— begin Material for the task —
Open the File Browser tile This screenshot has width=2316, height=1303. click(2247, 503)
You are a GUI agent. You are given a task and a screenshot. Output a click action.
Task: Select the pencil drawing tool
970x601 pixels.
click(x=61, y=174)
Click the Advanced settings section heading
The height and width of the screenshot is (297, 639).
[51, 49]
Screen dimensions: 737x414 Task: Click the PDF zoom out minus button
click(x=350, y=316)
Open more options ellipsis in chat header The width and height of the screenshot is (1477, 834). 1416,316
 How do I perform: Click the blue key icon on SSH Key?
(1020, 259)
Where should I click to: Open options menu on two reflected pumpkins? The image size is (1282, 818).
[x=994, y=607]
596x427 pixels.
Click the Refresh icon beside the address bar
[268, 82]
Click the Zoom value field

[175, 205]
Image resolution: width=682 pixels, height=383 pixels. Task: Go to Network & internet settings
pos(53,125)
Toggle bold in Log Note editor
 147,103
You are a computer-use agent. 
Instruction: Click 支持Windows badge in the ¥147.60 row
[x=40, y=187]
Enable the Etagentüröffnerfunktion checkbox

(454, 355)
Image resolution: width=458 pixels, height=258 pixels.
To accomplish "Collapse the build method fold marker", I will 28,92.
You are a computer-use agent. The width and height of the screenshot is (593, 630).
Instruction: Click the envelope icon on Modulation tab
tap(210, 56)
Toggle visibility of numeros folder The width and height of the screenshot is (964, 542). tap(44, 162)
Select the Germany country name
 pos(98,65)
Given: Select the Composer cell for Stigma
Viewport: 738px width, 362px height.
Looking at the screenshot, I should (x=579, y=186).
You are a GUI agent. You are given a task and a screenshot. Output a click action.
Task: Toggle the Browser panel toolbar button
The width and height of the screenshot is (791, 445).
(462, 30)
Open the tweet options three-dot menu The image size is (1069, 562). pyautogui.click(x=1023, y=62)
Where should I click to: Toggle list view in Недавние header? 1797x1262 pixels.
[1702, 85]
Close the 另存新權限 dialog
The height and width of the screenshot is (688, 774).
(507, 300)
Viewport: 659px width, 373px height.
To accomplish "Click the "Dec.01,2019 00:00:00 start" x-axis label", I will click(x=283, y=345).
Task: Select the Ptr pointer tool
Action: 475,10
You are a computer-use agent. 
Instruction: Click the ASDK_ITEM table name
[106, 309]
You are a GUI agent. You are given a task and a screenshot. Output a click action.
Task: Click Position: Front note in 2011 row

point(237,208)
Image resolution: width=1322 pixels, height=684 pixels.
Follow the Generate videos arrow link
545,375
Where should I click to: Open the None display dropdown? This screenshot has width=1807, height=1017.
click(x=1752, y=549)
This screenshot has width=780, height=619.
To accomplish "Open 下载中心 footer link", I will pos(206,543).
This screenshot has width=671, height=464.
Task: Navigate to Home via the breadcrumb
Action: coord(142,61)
— end Material for the task —
→ Task statement:
Put every line of the rows above into a Markdown table with the columns No. and Line, numbering them in order and leaving out blank lines.

→ Response:
| No. | Line |
|---|---|
| 1 | Open the File Browser tile This screenshot has width=2316, height=1303. click(2247, 503) |
| 2 | You are a GUI agent. You are given a task and a screenshot. Output a click action. |
| 3 | Task: Select the pencil drawing tool |
| 4 | 970x601 pixels. |
| 5 | click(x=61, y=174) |
| 6 | Click the Advanced settings section heading |
| 7 | The height and width of the screenshot is (297, 639). |
| 8 | [51, 49] |
| 9 | Screen dimensions: 737x414 Task: Click the PDF zoom out minus button |
| 10 | click(x=350, y=316) |
| 11 | Open more options ellipsis in chat header The width and height of the screenshot is (1477, 834). 1416,316 |
| 12 |  How do I perform: Click the blue key icon on SSH Key? |
| 13 | (1020, 259) |
| 14 | Where should I click to: Open options menu on two reflected pumpkins? The image size is (1282, 818). |
| 15 | [x=994, y=607] |
| 16 | 596x427 pixels. |
| 17 | Click the Refresh icon beside the address bar |
| 18 | [268, 82] |
| 19 | Click the Zoom value field |
| 20 | [175, 205] |
| 21 | Image resolution: width=682 pixels, height=383 pixels. Task: Go to Network & internet settings |
| 22 | pos(53,125) |
| 23 | Toggle bold in Log Note editor |
| 24 |  147,103 |
| 25 | You are a computer-use agent.  |
| 26 | Instruction: Click 支持Windows badge in the ¥147.60 row |
| 27 | [x=40, y=187] |
| 28 | Enable the Etagentüröffnerfunktion checkbox |
| 29 | (454, 355) |
| 30 | Image resolution: width=458 pixels, height=258 pixels. |
| 31 | To accomplish "Collapse the build method fold marker", I will 28,92. |
| 32 | You are a computer-use agent. The width and height of the screenshot is (593, 630). |
| 33 | Instruction: Click the envelope icon on Modulation tab |
| 34 | tap(210, 56) |
| 35 | Toggle visibility of numeros folder The width and height of the screenshot is (964, 542). tap(44, 162) |
| 36 | Select the Germany country name |
| 37 |  pos(98,65) |
| 38 | Given: Select the Composer cell for Stigma |
| 39 | Viewport: 738px width, 362px height. |
| 40 | Looking at the screenshot, I should (x=579, y=186). |
| 41 | You are a GUI agent. You are given a task and a screenshot. Output a click action. |
| 42 | Task: Toggle the Browser panel toolbar button |
| 43 | The width and height of the screenshot is (791, 445). |
| 44 | (462, 30) |
| 45 | Open the tweet options three-dot menu The image size is (1069, 562). pyautogui.click(x=1023, y=62) |
| 46 | Where should I click to: Toggle list view in Недавние header? 1797x1262 pixels. |
| 47 | [1702, 85] |
| 48 | Close the 另存新權限 dialog |
| 49 | The height and width of the screenshot is (688, 774). |
| 50 | (507, 300) |
| 51 | Viewport: 659px width, 373px height. |
| 52 | To accomplish "Click the "Dec.01,2019 00:00:00 start" x-axis label", I will click(x=283, y=345). |
| 53 | Task: Select the Ptr pointer tool |
| 54 | Action: 475,10 |
| 55 | You are a computer-use agent.  |
| 56 | Instruction: Click the ASDK_ITEM table name |
| 57 | [106, 309] |
| 58 | You are a GUI agent. You are given a task and a screenshot. Output a click action. |
| 59 | Task: Click Position: Front note in 2011 row |
| 60 | point(237,208) |
| 61 | Image resolution: width=1322 pixels, height=684 pixels. |
| 62 | Follow the Generate videos arrow link |
| 63 | 545,375 |
| 64 | Where should I click to: Open the None display dropdown? This screenshot has width=1807, height=1017. |
| 65 | click(x=1752, y=549) |
| 66 | This screenshot has width=780, height=619. |
| 67 | To accomplish "Open 下载中心 footer link", I will pos(206,543). |
| 68 | This screenshot has width=671, height=464. |
| 69 | Task: Navigate to Home via the breadcrumb |
| 70 | Action: coord(142,61) |